#### [Source passage]
::::::::

You think that's a flaw, do you? I think the Republicans see it as a design feature.
 
Maybe someone can explain to me how the benefits of private school vouchers and suburban charter schools trickle down to poor children.
 
The more you bitch and moan, the more I think we shouldn't have charter schools at all.

Good point. The clear solution for everyone is much simpler and more overtly racist/classist/segregationist. Simply move to a neighborhood originally developed using race-based deed restrictions and still primarily constructed with the remnants thereof, thus ensuring that they fall squarely into the Selwyn Elementary - AG - Myers Park HS pipeline bubble, so as never have to deal with the issues at all. Problem solved! Nothing to see here.
 
Maybe someone can explain to me how the benefits of private school vouchers and suburban charter schools trickle down to poor children.

I didn't know the primary goal of the educational system is to help poor children. I thought it was to educate as many children as possible. I must have confused the educational system with welfare.

::::::::

#### [Record excerpts]
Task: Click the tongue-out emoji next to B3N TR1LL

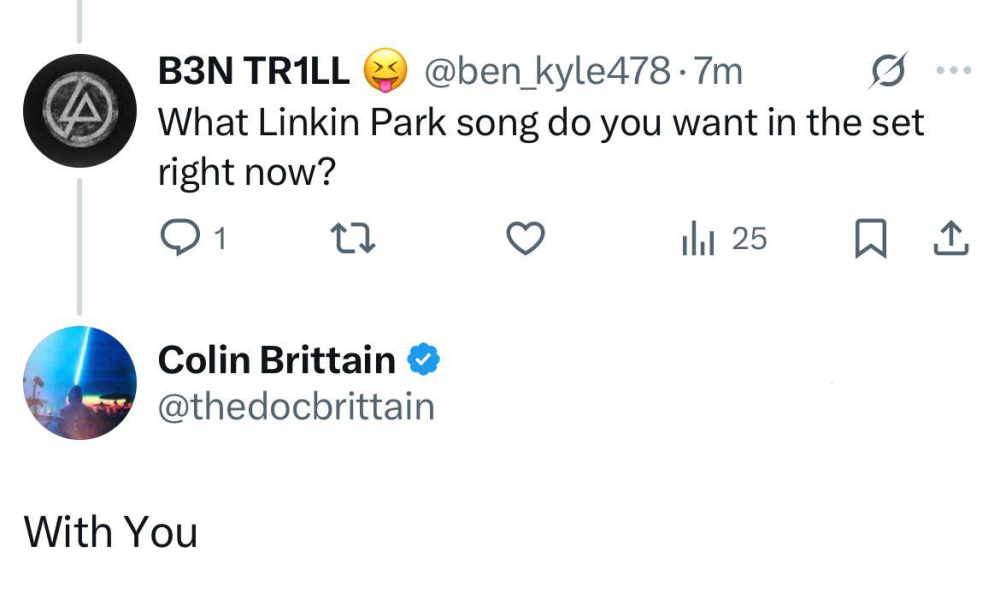Action: point(385,71)
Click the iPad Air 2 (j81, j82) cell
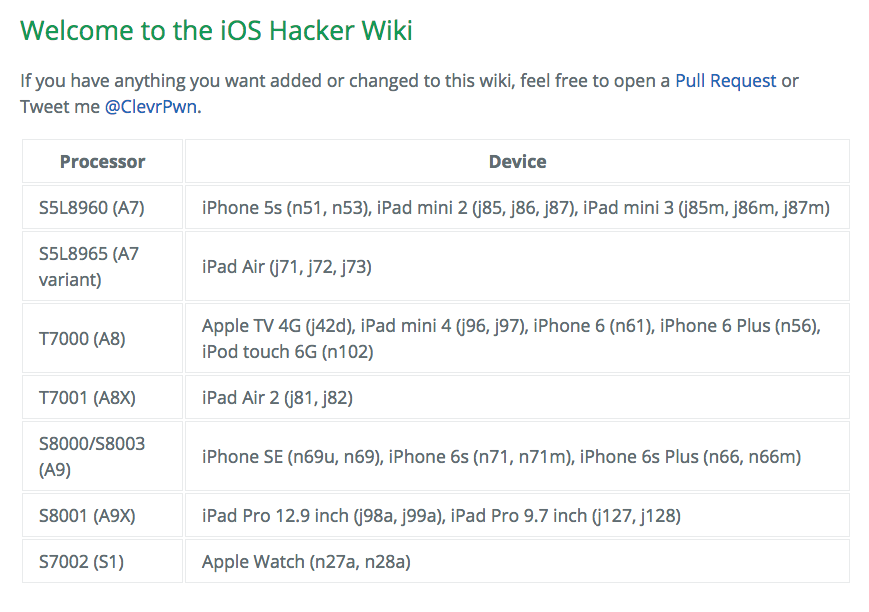 [x=277, y=398]
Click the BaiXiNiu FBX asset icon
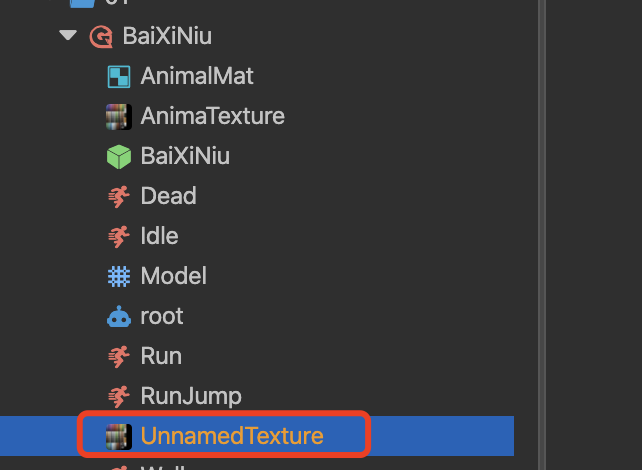 100,37
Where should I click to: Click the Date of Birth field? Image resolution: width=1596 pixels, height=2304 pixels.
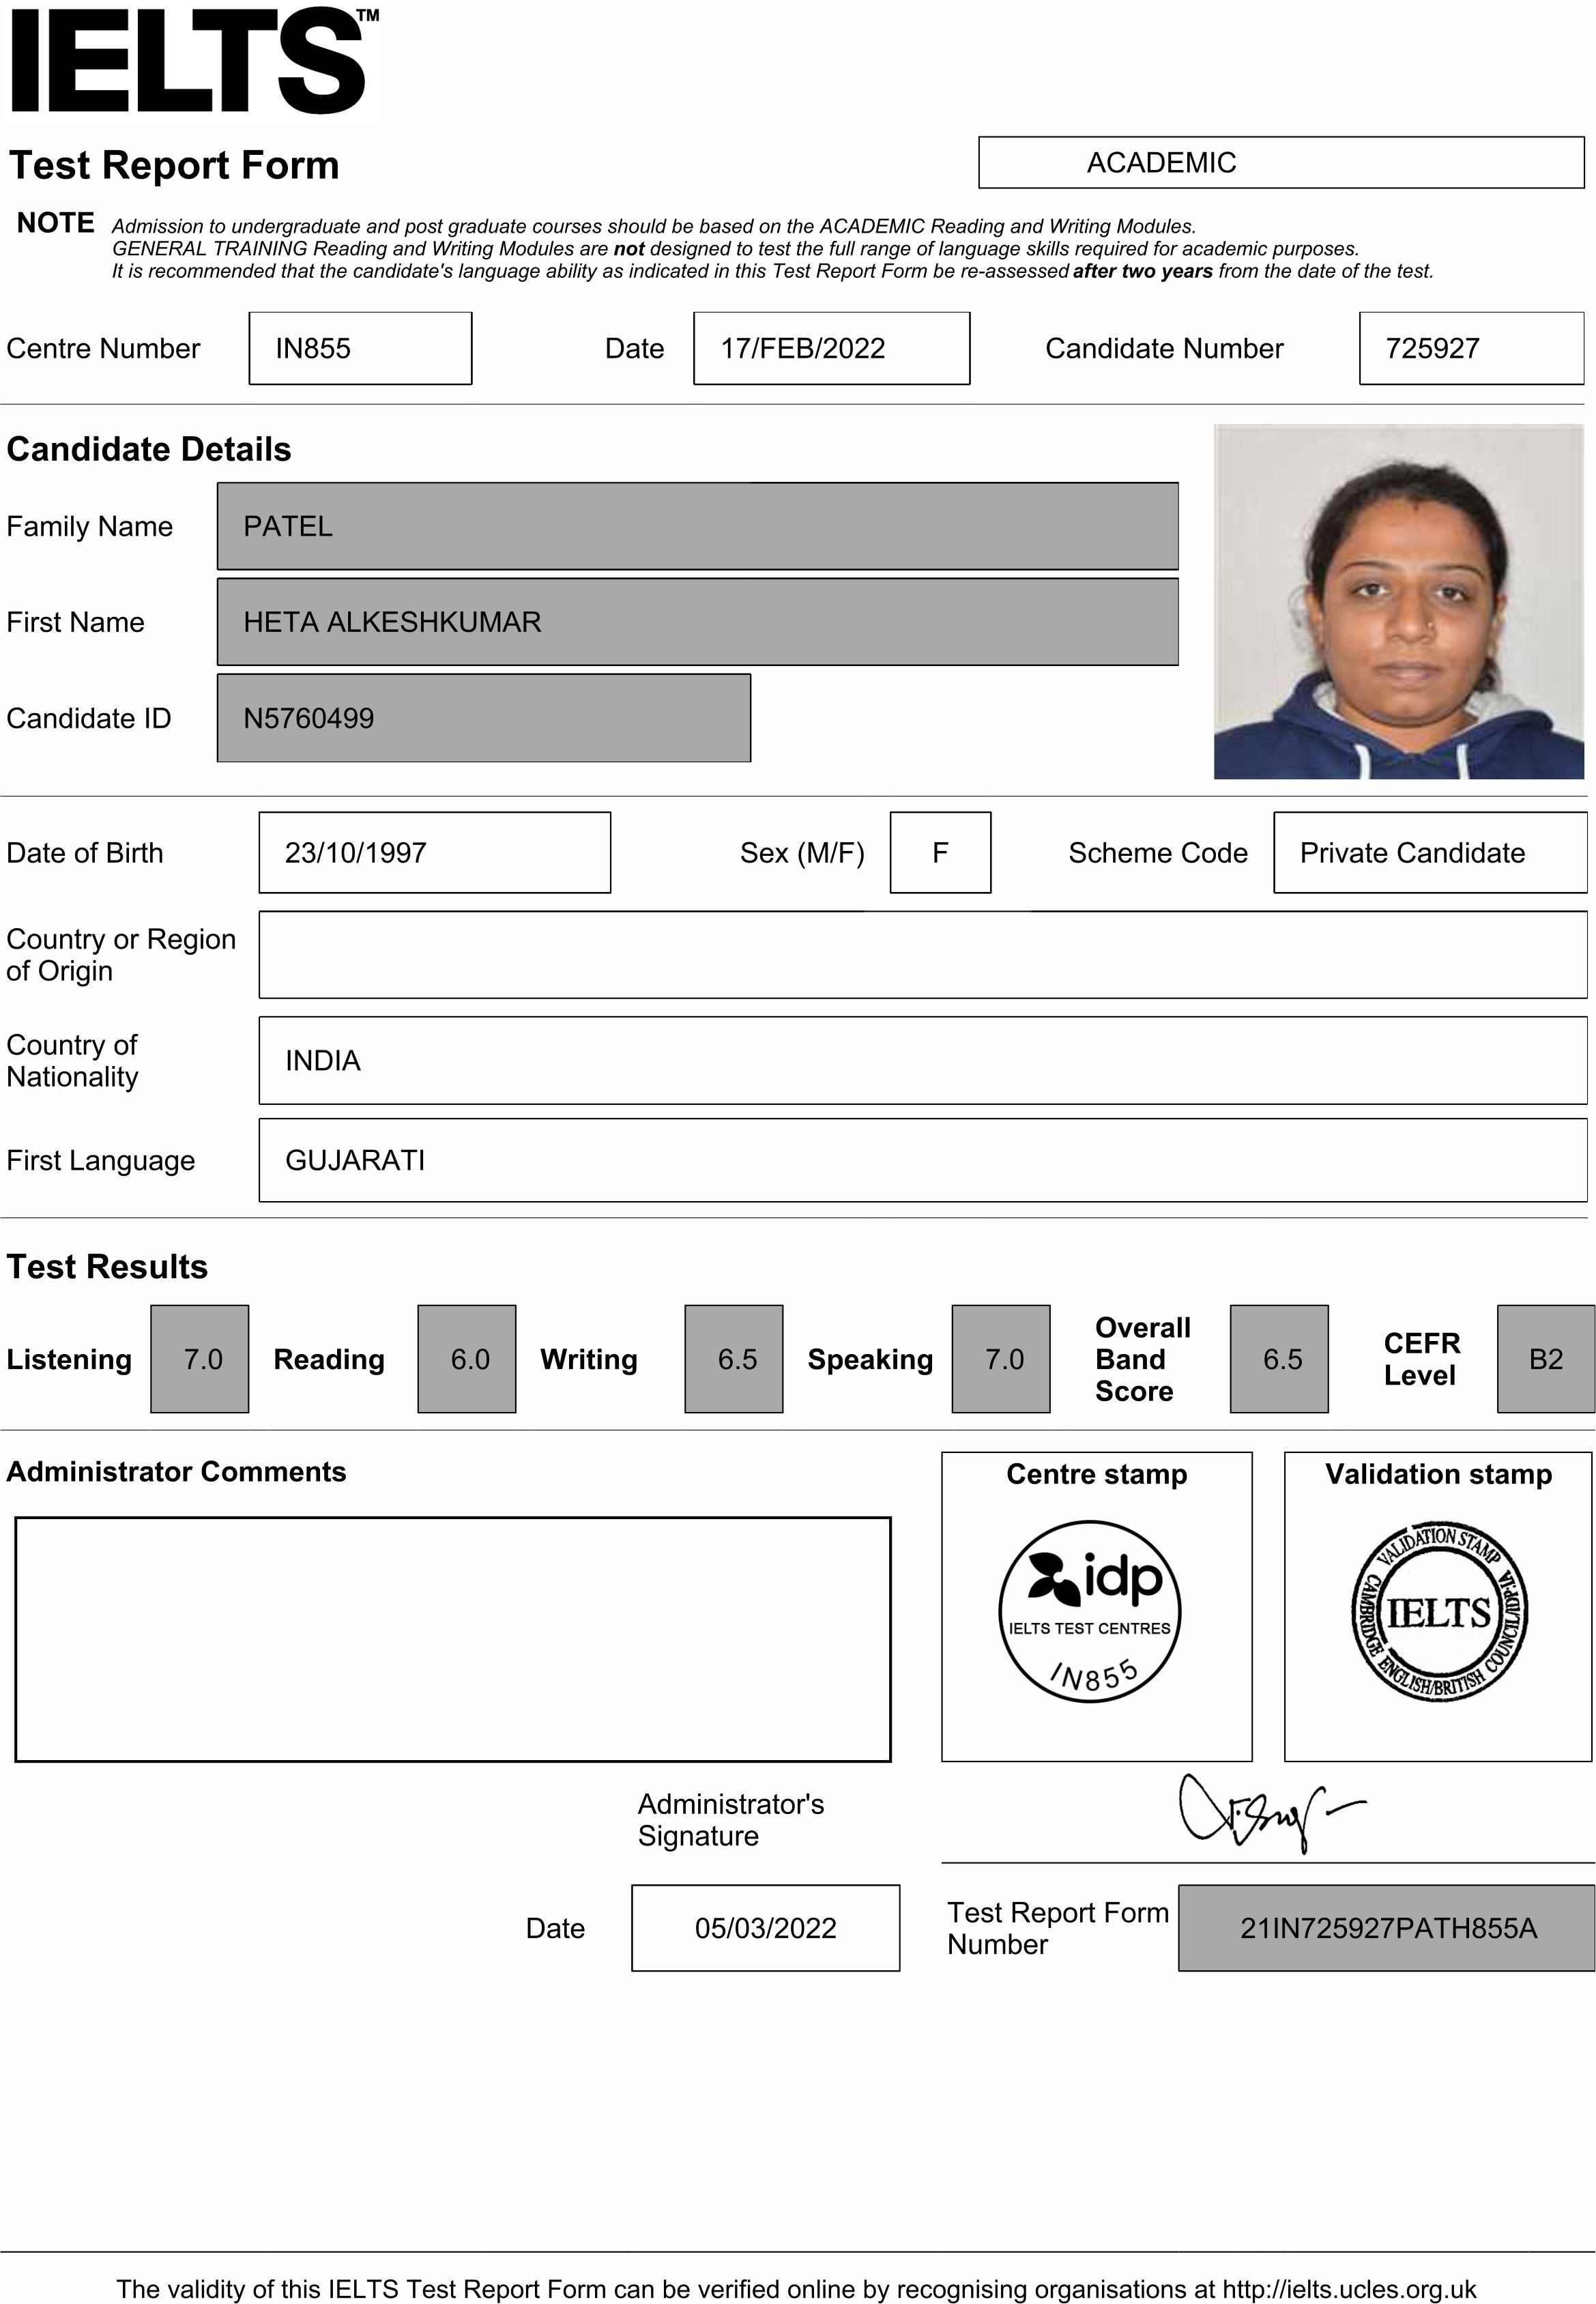click(434, 853)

::::::::

#### [Challenges]
**A)** Can you rewrite the charter school comments starting with "Good point. The" and going on through "system with welfare.", changing "educational system" to "school system"?
**B)** Could you format the listing as a two-column CSV with columns named request and answer, one row per request, starting with the line with "Click the iPad Air 2 (j81, j82) cell" and going on through the end of the listing? Put each field in quotes, turn line breaks into spaces, and leave the pictures out.
The charter school comments have no connection to the listing.

#### [In response]
**A)**
Good point. The clear solution for everyone is much simpler and more overtly racist/classist/segregationist. Simply move to a neighborhood originally developed using race-based deed restrictions and still primarily constructed with the remnants thereof, thus ensuring that they fall squarely into the Selwyn Elementary - AG - Myers Park HS pipeline bubble, so as never have to deal with the issues at all. Problem solved! Nothing to see here.
 
Maybe someone can explain to me how the benefits of private school vouchers and suburban charter schools trickle down to poor children.

I didn't know the primary goal of the school system is to help poor children. I thought it was to educate as many children as possible. I must have confused the school system with welfare.

**B)**
request,answer
"Click the iPad Air 2 (j81, j82) cell","[x=277, y=398]"
"Click the BaiXiNiu FBX asset icon","100,37"
"Where should I click to: Click the Date of Birth field? Image resolution: width=1596 pixels, height=2304 pixels.","click(434, 853)"